Previously, the deadline was set for April 5 of this year, however, the government has now announced that an extension to July 31 will now be provided.
Read more: All the state pension changes coming within a few weeks
On Tuesday this week, a written ministerial statement by Financial Secretary to the Treasury Victoria Atkins said: “HMRC (HM Revenue and Customs) and DWP (the Department for Work and Pensions) have experienced a recent surge in customer contact.
“To ensure customers do not miss out, the Government intends to extend the April 5 deadline to pay voluntary NICs (national insurance contributions) to July 31 this year.
“This applies to years that would otherwise have been out of time to pay after April 5, up to and including the 2016/17 tax year. All voluntary NICs payments will be accepted at the existing 2022/23 rates until July 31.”
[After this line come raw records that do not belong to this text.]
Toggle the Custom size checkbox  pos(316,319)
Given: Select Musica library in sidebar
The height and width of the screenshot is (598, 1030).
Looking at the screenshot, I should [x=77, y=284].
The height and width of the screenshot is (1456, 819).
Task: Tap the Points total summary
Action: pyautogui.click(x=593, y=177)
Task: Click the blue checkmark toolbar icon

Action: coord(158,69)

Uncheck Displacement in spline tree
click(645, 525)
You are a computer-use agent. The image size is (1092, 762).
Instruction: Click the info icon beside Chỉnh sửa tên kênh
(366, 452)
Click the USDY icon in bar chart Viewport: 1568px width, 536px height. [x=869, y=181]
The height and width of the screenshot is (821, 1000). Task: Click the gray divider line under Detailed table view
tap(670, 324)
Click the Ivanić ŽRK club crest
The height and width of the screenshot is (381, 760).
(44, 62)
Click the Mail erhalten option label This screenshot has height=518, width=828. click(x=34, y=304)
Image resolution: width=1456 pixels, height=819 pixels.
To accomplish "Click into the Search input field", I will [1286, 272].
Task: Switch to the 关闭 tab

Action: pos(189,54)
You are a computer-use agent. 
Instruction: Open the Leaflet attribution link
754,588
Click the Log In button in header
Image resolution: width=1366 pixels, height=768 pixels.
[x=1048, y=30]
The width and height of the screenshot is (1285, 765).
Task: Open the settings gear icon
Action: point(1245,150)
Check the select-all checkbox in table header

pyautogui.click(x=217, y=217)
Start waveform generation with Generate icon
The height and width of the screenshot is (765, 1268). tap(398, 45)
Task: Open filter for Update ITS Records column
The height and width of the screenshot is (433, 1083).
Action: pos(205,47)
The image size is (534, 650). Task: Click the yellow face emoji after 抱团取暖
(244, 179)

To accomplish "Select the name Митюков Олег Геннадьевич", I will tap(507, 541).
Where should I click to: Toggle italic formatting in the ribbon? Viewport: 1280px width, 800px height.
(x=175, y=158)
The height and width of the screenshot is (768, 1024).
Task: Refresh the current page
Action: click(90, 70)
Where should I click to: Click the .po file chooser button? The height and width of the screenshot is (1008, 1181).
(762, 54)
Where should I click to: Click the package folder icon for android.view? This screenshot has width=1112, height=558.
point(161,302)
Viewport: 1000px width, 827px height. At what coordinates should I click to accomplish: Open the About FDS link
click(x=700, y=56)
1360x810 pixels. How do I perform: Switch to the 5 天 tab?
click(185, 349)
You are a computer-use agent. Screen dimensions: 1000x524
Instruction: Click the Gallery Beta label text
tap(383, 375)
In a statement issued separately, Ms Atkins said: “We’ve listened to concerned members of the public and have acted.
“We recognise how important state pensions are for retired individuals, which is why we are giving people more time to fill any gaps in their national insurance record to help bolster their entitlement.”
In general, people need around 35 years of qualifying NI contributions to be eligible for the full state pension. Sir Steve Webb, a former Liberal Democrat pensions minister who is now a partner at consultants LCP, said: “This is great news for people thinking of topping up their state pension.
“For most people, paying voluntary NI contributions to deal with a shortfall in their state pension makes excellent financial sense. But it is also important to make sure that extra contributions are right in your individual case as sometimes additional contributions may not boost your pension.
“People need time to talk through their options with DWP and then make the correct payment to HMRC and this extension to the deadline should give them time to do this. The government is to be commended for listening to the calls to extend the deadline.”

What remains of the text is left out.